Calls seeking comment September 15 from the Forest Service and the Agriculture Department were not immediately returned. But in a written statement September 14 announcing the decision to pause talks on the new 20-year contract, the Forest Service said it needed time to “re-assess” the requirements that were laid out in the request for proposals from new contractors.
“We are deeply invested and our intention is to work with our partners together on a new proposal as soon as possible,” said the statement, which noted “all the time and effort that went into this RFP from all parties” in the talks.

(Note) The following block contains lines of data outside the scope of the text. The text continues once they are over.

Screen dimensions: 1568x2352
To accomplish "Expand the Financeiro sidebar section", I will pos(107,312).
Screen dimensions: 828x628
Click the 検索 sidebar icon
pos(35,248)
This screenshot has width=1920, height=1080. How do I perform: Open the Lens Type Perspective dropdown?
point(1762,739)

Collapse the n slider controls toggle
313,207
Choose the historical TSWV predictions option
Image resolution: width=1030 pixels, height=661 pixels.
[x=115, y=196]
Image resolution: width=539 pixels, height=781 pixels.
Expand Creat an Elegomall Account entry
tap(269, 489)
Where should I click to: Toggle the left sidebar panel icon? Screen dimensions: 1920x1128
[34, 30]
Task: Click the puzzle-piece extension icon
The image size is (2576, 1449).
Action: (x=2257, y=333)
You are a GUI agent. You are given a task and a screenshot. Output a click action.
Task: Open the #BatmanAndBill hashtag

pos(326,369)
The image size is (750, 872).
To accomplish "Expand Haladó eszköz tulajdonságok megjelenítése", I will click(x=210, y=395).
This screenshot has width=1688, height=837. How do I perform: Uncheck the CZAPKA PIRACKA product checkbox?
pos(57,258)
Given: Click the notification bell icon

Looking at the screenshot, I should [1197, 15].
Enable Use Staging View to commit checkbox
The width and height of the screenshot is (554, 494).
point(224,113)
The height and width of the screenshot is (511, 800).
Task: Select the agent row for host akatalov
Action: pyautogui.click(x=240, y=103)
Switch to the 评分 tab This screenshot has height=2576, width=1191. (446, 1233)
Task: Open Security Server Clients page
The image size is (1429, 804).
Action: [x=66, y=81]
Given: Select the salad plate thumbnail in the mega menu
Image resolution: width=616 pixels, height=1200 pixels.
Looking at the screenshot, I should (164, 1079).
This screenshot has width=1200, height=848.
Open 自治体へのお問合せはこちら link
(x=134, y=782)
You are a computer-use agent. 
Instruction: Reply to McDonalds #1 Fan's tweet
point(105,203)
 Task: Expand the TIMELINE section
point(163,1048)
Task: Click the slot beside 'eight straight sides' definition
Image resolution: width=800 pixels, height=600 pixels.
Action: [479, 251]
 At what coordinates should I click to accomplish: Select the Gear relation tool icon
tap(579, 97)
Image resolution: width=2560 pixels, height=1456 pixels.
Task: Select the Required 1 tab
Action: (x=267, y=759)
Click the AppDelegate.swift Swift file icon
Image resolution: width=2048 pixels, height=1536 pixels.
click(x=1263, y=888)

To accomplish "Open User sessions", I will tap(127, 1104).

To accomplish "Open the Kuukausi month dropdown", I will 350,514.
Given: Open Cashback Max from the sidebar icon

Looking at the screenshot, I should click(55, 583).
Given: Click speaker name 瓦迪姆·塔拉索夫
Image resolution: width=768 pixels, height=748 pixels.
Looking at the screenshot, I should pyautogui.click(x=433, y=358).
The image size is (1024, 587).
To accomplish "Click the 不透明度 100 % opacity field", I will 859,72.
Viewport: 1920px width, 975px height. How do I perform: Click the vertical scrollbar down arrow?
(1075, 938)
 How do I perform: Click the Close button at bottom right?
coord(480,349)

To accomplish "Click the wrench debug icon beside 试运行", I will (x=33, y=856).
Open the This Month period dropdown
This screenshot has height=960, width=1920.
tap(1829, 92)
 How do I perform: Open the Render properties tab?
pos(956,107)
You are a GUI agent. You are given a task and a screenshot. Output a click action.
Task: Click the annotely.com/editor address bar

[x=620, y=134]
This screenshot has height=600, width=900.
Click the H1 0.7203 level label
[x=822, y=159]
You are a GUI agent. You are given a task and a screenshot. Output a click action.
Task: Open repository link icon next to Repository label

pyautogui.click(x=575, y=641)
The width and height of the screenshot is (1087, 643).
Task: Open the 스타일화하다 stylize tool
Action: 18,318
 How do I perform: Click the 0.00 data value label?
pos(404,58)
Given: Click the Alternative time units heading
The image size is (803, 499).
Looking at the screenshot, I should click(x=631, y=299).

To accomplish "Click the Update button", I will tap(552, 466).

“We look forward to working on the critical, large-scale restoration vision of 4FRI and continuing our work to reduce the threats of destructive wildfire,” it said.
But Rep. Tom O’Halleran, D-Ariz., said the decision to stop talks now “slows the restoration work in the 605,000-818,000 acres that would be addressed under the contract … jeopardizes forested communities, and wrongly passes up on an opportunity to create new, rural jobs.”
The initial phase of 4FRI is an ambitious plan that brings together advocates, officials and private businesses that oversee operations for forest thinning and maintenance across 2.4 million acres in the Kaibab, Coconino, Apache-Sitgreaves and Tonto national forests.
But critics have expressed disappointment in the results of the first contract, which has three more years to run.
“It’s incredibly disappointing, we’ve been working toward this for the past 20 years and the Forest Service has taken missteps multiple times,” said Todd Schulke, co-founder of the Center for Biological Diversity, adding the service seems intent on “logging its way out of the problem.”
He said talks for the new contract were put on hold because “it’s high risk for both the Forest Service to commit to a 20-year contract of such magnitude, and to the industry bidders that the Forest Service will not be able to deliver on their end.”
Schulke said his center “proposed an alternative method using the best available science that would help prioritize the most important acres out in the forest to do mechanical thinning, and that the rest could be done with prescribed burning.”
But the agency said it felt it had to pull the plug “despite the significant number of changes to the solicitation” because too many risks remained that could “compromise the likelihood of successful performance over 20 years.”
The news came as a disappointment to O’Halleran.
“While I understand there are economic challenges here, this process has gone on since 2019 and the Forest Service has had more than enough time to work through those challenges, even issuing 11 amendments,” he said.
O’Halleran said one of the reasons he pushed for a 20-year contract was to give bidders the certainty that would let them finance the work.
Despite the Forest Service’s pledge to resume work in the program at some point, Schulke said the government does not yet have plans to readdress the issue.
“The government treated this announcement like it was a death,” he said. “They didn’t want to talk about the future very much, when the reality is that everybody wants to roll up their shirtsleeves and go back to work trying to figure out a solution to the bigger fire problem that we have in the West.”